- Occupation: State forester
- Known for: Camp Chief of the 2nd World Scout Jamboree

= Jens Hvass =

Danish scout (1898–1996)

Jens Hvass (8. April 1898 - 23. February 1996) served as the Camp Chief of the 2nd World Scout Jamboree, held from August 9 to 17, 1924 at Ermelunden, Denmark, and was later a state forester and Divisional Scout Commissioner in Rold Skov, North Jutland, where a jamboree-square can still be found near the Great Økssø.

He was a brother of Danish diplomat Frants Hvass (April 29, 1896 in Copenhagen - 21 December 1982 in Copenhagen) and Danish naturalist Hans Hvass (February 15, 1902 in Copenhagen - March 4, 1990 in Frederiksberg).

== 2nd World Scout Jamboree ==
Denmark has a comparatively small Scout population and doubts were expressed beforehand as to whether it would be possible for the Danish Scouts to make a success of the undertaking.

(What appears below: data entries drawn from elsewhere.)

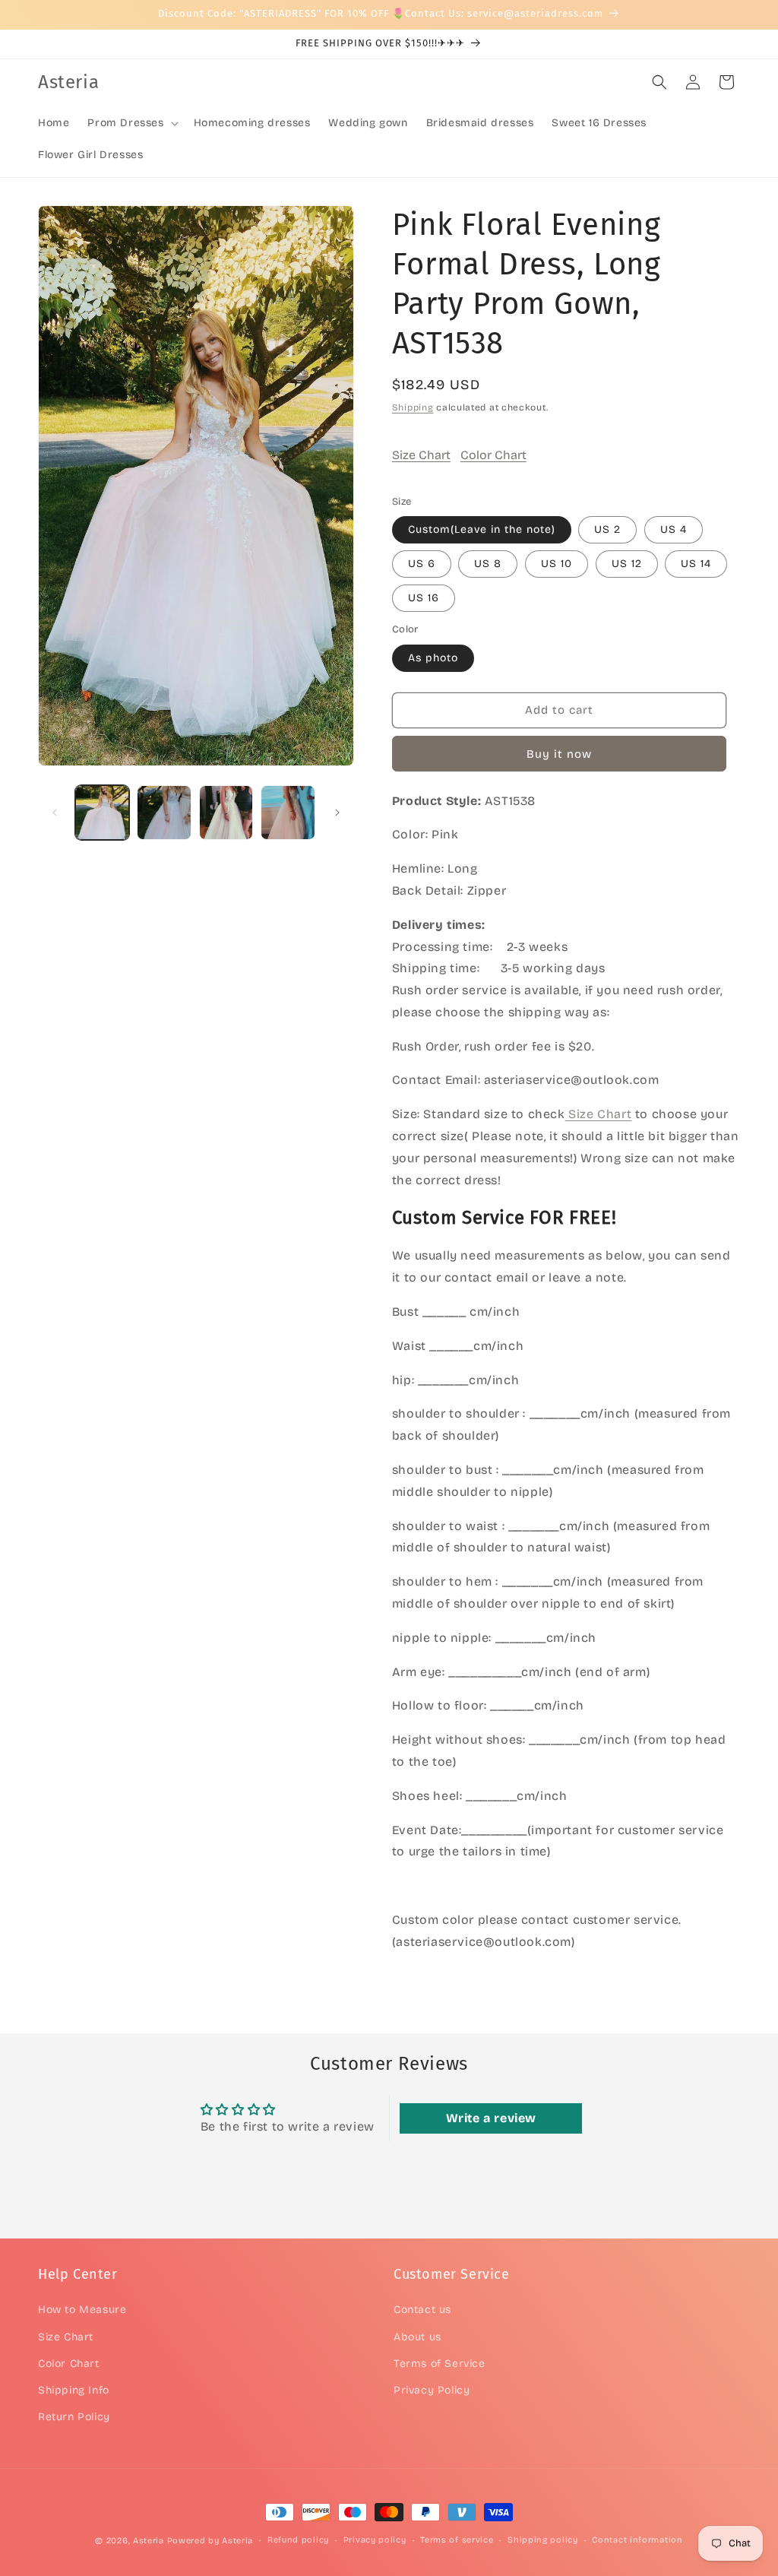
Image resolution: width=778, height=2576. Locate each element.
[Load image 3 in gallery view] (226, 812)
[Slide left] (54, 812)
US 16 (423, 597)
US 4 (673, 529)
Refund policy (298, 2540)
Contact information (637, 2540)
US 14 (696, 563)
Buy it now (559, 754)
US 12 (627, 563)
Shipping (413, 407)
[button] (131, 123)
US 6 (421, 563)
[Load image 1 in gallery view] (102, 812)
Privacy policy (374, 2540)
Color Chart (493, 455)
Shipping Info (73, 2390)
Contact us (422, 2309)
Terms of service (456, 2540)
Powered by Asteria (210, 2541)
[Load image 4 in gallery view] (288, 812)
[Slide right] (337, 812)
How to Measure (82, 2309)
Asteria (148, 2541)
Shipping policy (543, 2540)
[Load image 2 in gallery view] (164, 812)
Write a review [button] (491, 2118)
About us (417, 2336)
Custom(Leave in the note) (481, 529)
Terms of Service (439, 2363)
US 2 (607, 529)
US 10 (556, 563)
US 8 (487, 563)
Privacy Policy (432, 2390)
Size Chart (421, 455)
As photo (433, 657)
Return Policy (74, 2416)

The main host was Christian Holm, President of Det Danske Spejderkorps, whose daughter became known as Kim, Friend of all the World. The three Scouters responsible for the preparation, organization and administration were very young men, but they made a success of the Jamboree. Ove Holm, later to become Chief Scout of Det Danske Spejderkorps, was the Organizing Secretary and Administrator, Jens Hvass, later a state forester and Divisional Scout Commissioner in North Jutland, was the Camp Chief, and Tage Carstensen, later a lawyer in Jutland, International Commissioner and founder of the Scout Blood Transfusion Service, was in charge of all international aspects.

== Later life ==
The previous state forester's initiative was continued in the 1940s by new state forester Hvass. He planted small clusters of large, exotic trees, and over the next 30 years Hvass planted the area with over 100 different trees and shrubs from all over the Northern Hemisphere. Hvass had been away from the admonitions of his superiors for years, and by the inauguration in 1970, the entire project was completed without management's knowledge.

During World War II Hvass saved many people, and after 1945 he devoted himself to the restoration of Scouting in several countries. He spread the idea of Jamborette and was awarded the Bronze Wolf, the only distinction of the World Organization of the Scout Movement, awarded by the World Scout Committee for exceptional services to world Scouting, in 1957.